I write none of this for you to feel sorry for me. I write this so that maybe others who are trapped in fear and self loathing can know that there is a God out there who sees their hurt and pain and desperately longs to connect with them. Many who have lived a life like mine, have ruled God out of the equation of their life. If God exists they say, how could he let me be in so much pain. Where was he when all that bad stuff was happening to me? I never ruled God out of the equation, but I always wondered why he let so much happen to me? For that reason I lived my life and treated God like an addendum to it. It took a long time, before I let him have control of my heart and my mind.
I’ll go to my grave refuting that homosexuality is genetic. I believe people are born Sensitive, Artistic and Creative. Just because I am a man, doesn’t mean if I have those qualities that I am a gay man. A large portion of my early childhood conditioning was responsible for the development of homosexuality in my life. As has been the case for other men I know. One simply can’t rule out the absence of a father or a stifled connection with a present father, as a determining factor for the development of homosexuality. I felt completely isolated from my gender as a boy. At every turn when I ventured into the world of men I was rebuffed. It wasn’t too long, before I stopped trying to be a man and hung out with the girls where it was safe.

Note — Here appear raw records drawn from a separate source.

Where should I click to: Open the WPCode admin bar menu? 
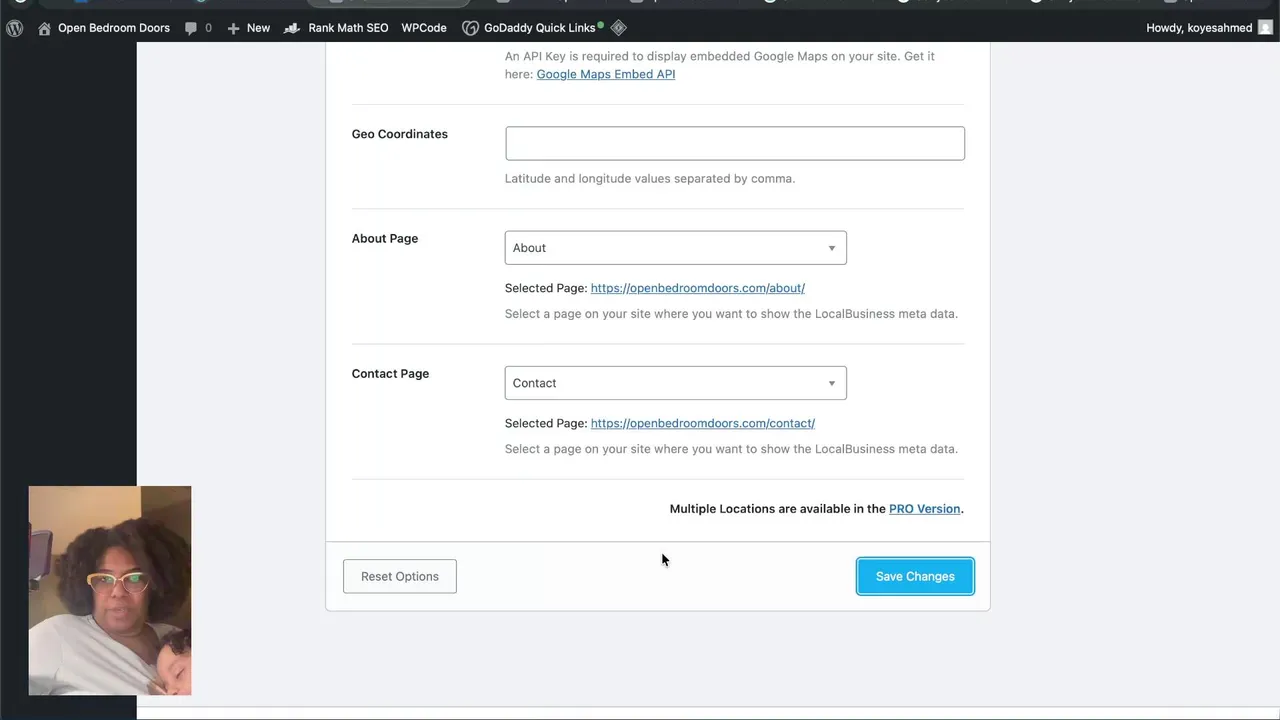click(424, 28)
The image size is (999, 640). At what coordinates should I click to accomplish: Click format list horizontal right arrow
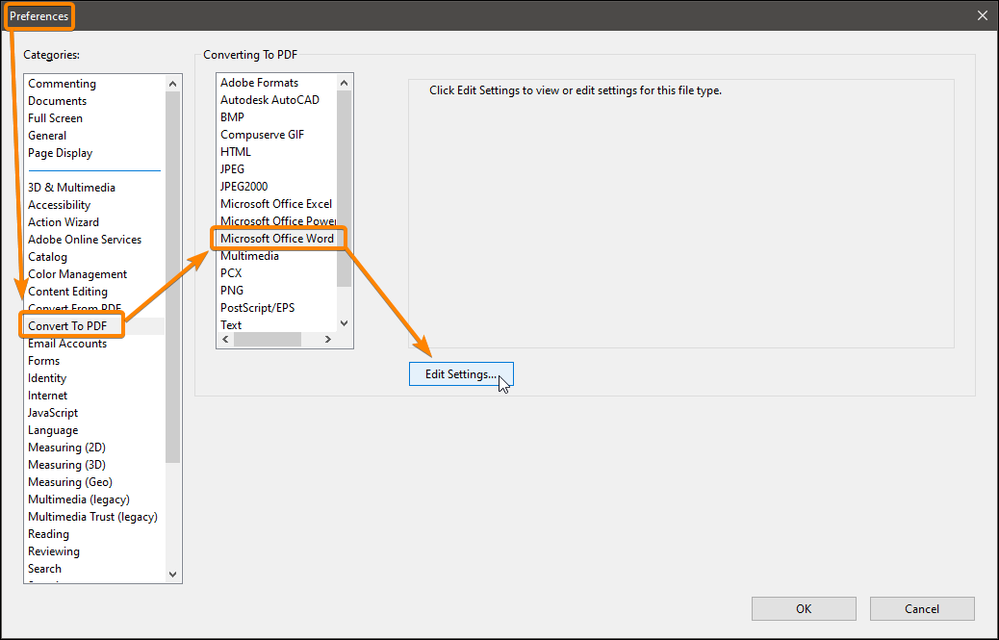point(328,339)
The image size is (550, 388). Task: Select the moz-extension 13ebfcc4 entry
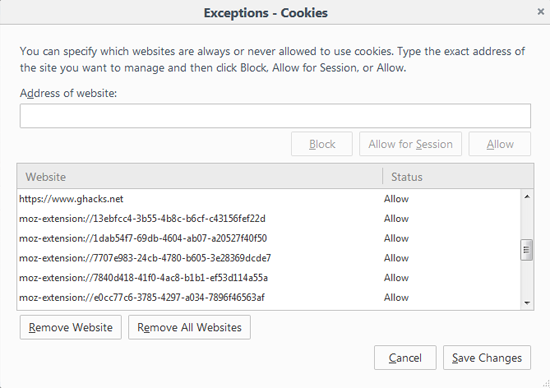[x=269, y=219]
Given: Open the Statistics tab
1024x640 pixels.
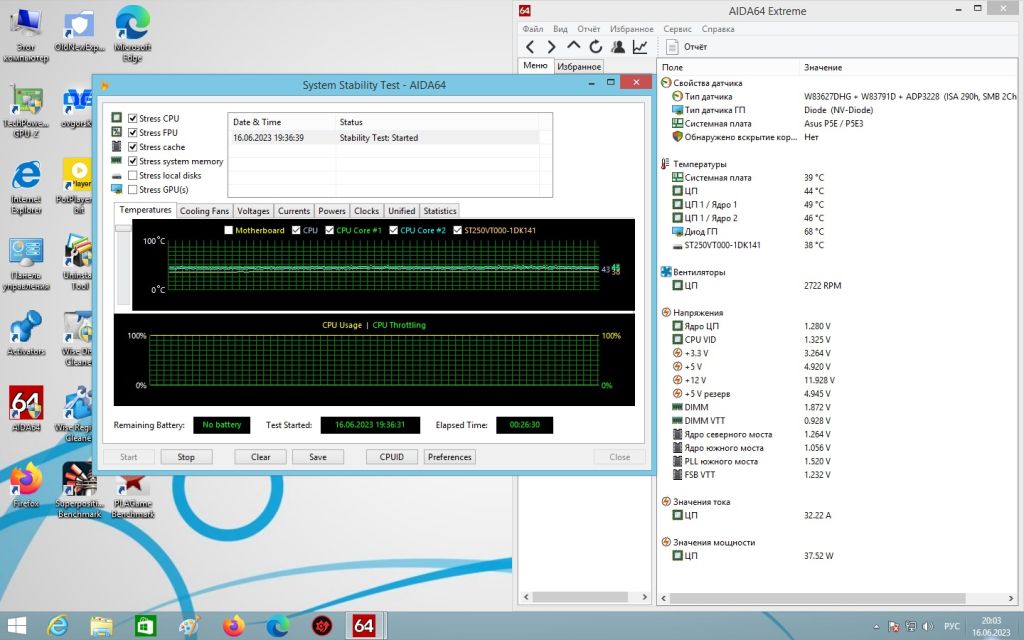Looking at the screenshot, I should pyautogui.click(x=440, y=211).
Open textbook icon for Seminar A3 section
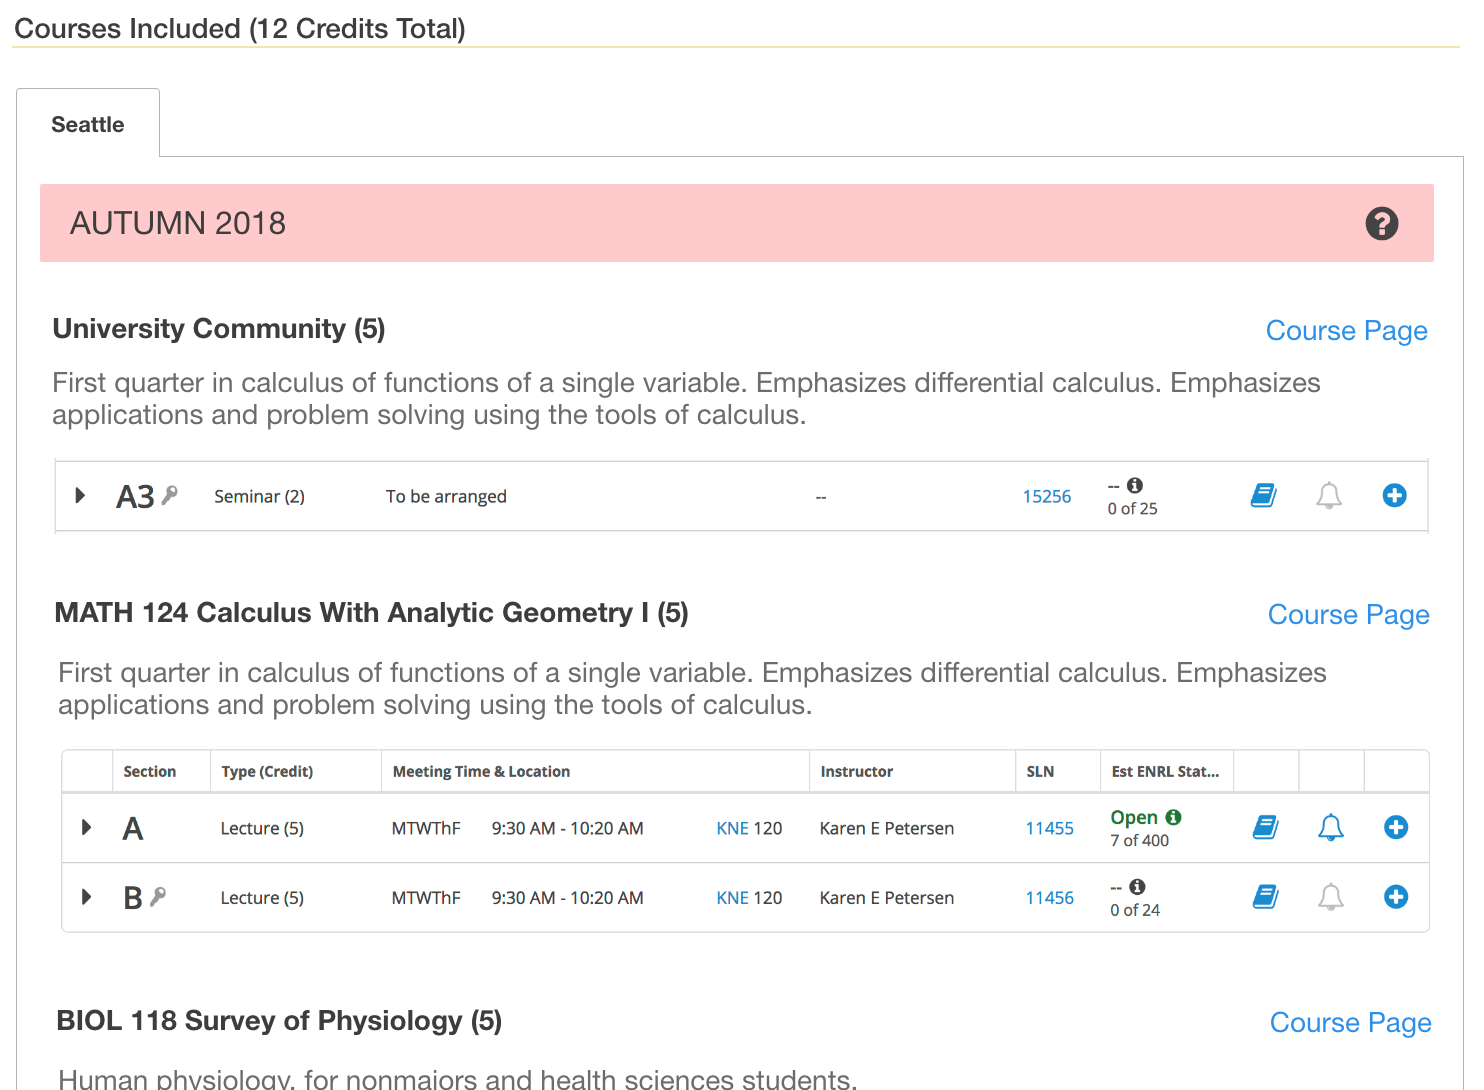The height and width of the screenshot is (1090, 1484). (x=1263, y=495)
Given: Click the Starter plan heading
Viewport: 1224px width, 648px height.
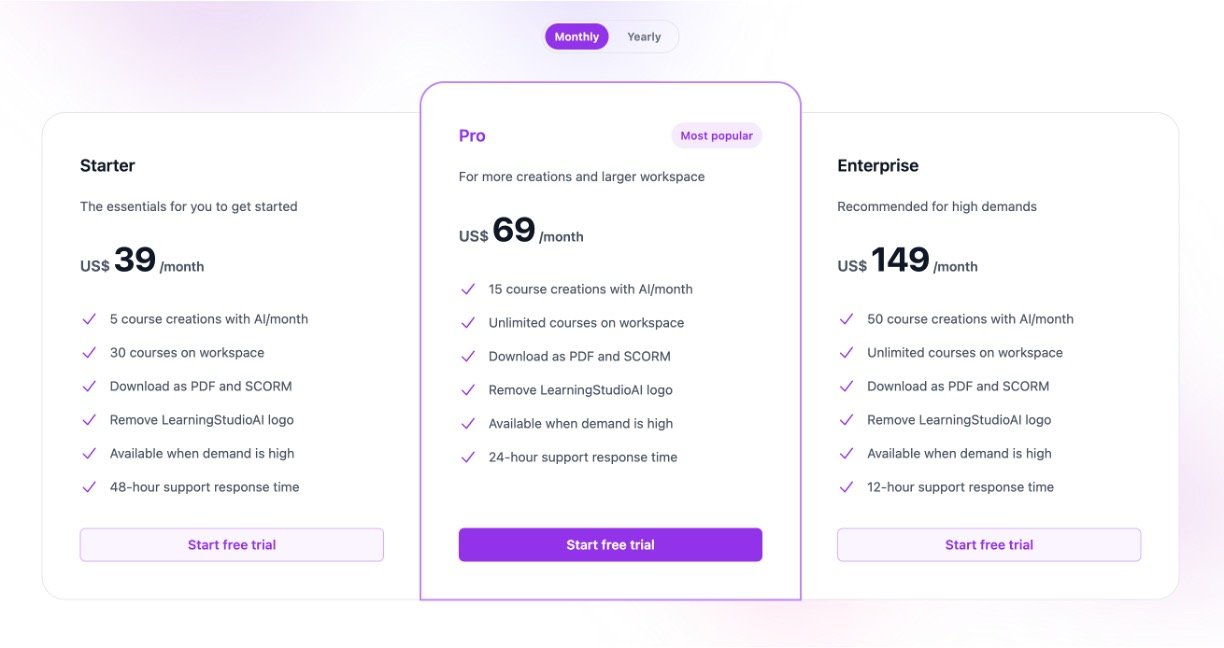Looking at the screenshot, I should 107,166.
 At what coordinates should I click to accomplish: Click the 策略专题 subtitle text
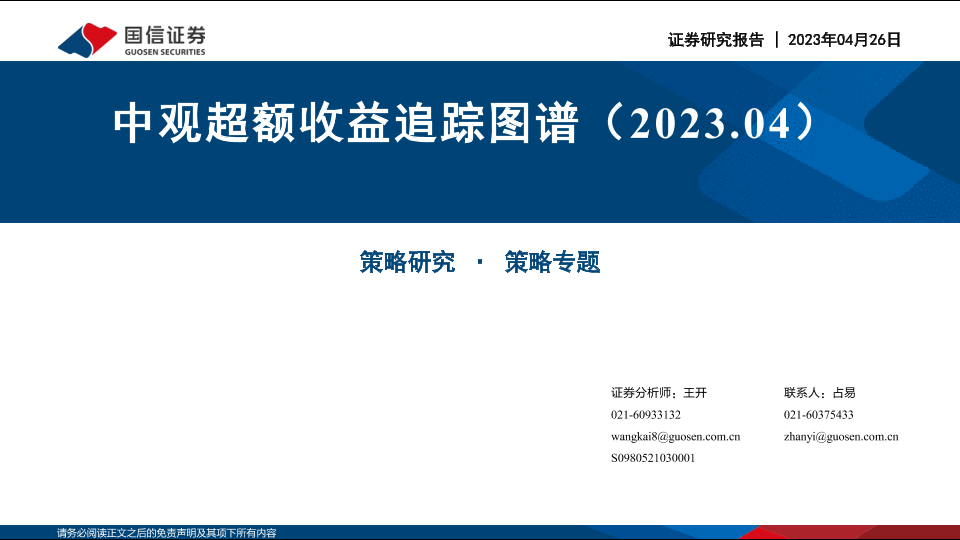point(552,262)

I once had a therapist describe the formation of homosexuality in my life.
“What do you do with your pain?”, he asked me. Without hesitation I thought of the perfect visual image.
“I wrap it up in nice little white boxes. Then I put the boxes on shelves to be experienced later.” That is when he said something so profound. I have never forgotten it.
“It would appear,” he said, “that you have invented a completely, different life in order to manage your pain.” WOW! Eventually his words would bring peace to the chaos of my mind. I had an epiphany. If I had indeed created another life in order to manage my pain, then that other “life” wouldn’t be necessary, if I could learn to manage my pain on my own.
His simple observation became the foundation of revelation in my life.